Microsoft Hacked by Russian State-Sponsored Group
| By Loc Le |
The Microsoft Security Response Center published a blog post stating that the company experienced a cyberattack on January 12, 2024 perpetrated by the Russian-state-sponsored hacker group known as Midnight Blizzard. According to the post, which was released on January 19, 2024, the hack began unfolding in late November 2023 when the hackers “used a password spray attack to compromise a legacy non-production test tenant account and gain a foothold” to access emails and documents from senior leaders at the company as well as employees within the cybersecurity and legal departments. Based on the findings from the investigation launched by the company’s security team, it appears that the hacker group breached the company intending to find out what information Microsoft had on their operations.
Midnight Blizzard: A Track Record of Hacking
The notorious hacking group Midnight Blizzard, which has also been known as Nobelium, BlueBravo, Cozy Bear, and APT29, was the same group of hackers who were responsible for the 2020 cyberattack on the US information technology firm SolarWinds. Considered one of the largest cyberattacks in history, the SolarWinds incident affected over 18,000 individuals within numerous government institutions and agencies as well as private corporations, including Microsoft. Fortunately for Microsoft this time, Midnight Blizzard’s most recent hack was not nearly as advanced and only affected “a very small percentage” of the company’s corporate email accounts. In its blog post, the company stated that “to date, there is no evidence that the threat actor had any access to customer environments, production systems, source code or AI systems.” Despite the relatively minimal scale of the cyberattack, Microsoft has not taken the situation lightly and has already taken action to legally disclose and disrupt the malicious activity.
SEC Mandates Cyberattack Disclosures
Following the SEC’s newly implemented mandate that requires publicly-owned companies to promptly disclose hacks upon discovery, Microsoft said in its filing that it was “able to remove the threat actor’s access to the email accounts on or about January 13, 2024.” Furthermore, the company has also stated that Microsoft-owned legacy systems and internal business processes will be immediately updated to follow the company’s current security standards. While the updates may result in disruptions throughout existing business processes, Microsoft has asserted that they are necessary and that it is only the first of several changes that the company is taking.
Microsoft has also taken the opportunity to emphasize how the attack highlights the continual risk organizations face from well-resourced and nation-state-supported threat actors such as Midnight Blizzard. Given the legitimate threat of such risks, Microsoft is using the incident as an urgent indication to accelerate the balancing of the needs between the security and business risks as previously mentioned in the company’s Secure Future Initiative.
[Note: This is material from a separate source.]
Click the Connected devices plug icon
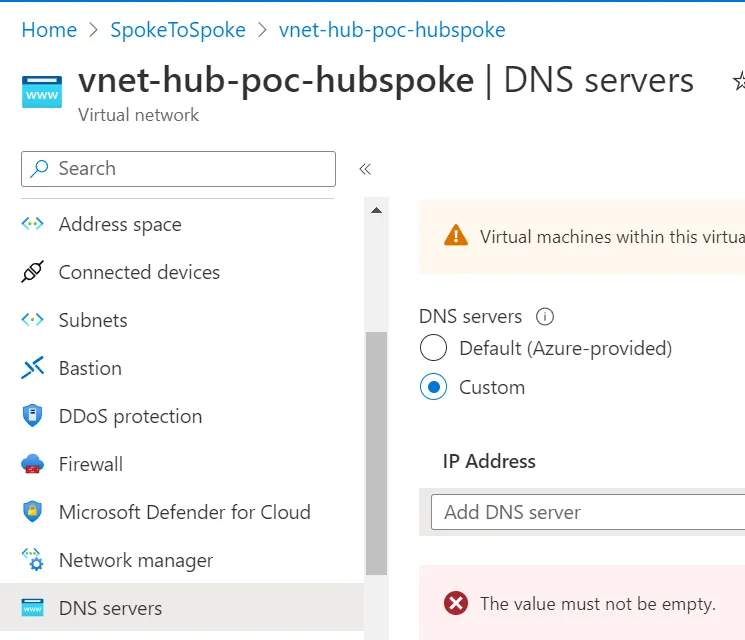This screenshot has height=640, width=745. tap(33, 272)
State-Sponsored Cybercrime Persists
The Secure Future Initiative, which was announced last year as a plan to strengthen the company’s cybersecurity efforts, came into fruition as a response to another cyberattack Microsoft experienced in May 2023 when Chinese-state-sponsored hackers exploited a vulnerability in Microsoft’s email platform to steal hundreds of thousands of emails from senior officials at the U.S. State and Commerce departments. Although Midnight Blizzard’s “attack was not the result of a vulnerability in Microsoft products or services,” experts such as Deepak Kumar still believe that Microsoft did not do enough to prevent the incident.
Kumar, the founder analyst and chief research officer at BMNxt Business and Market Advisory, has insinuated that a “weak link in the security chain” may have been a major contributing factor in the compromising of the employee emails as “best practices, such as zero-trust security, are not necessarily being applied to email accounts of senior leadership.” According to another expert Omri Weinberg, co-founder of DoControl, this incident should serve as an important lesson for cybersecurity teams to not “overlook sensitive information contained in less critical systems like email and file sharing.”
Increased Threats Require Increased Vigilance
As the rate of cyberattacks around the world continues significantly increasing, it is paramount for Microsoft, as well as other technology companies, to implement and fortify effective cybersecurity practices that cover all aspects throughout their business operations, even the parts that may be considered insignificant.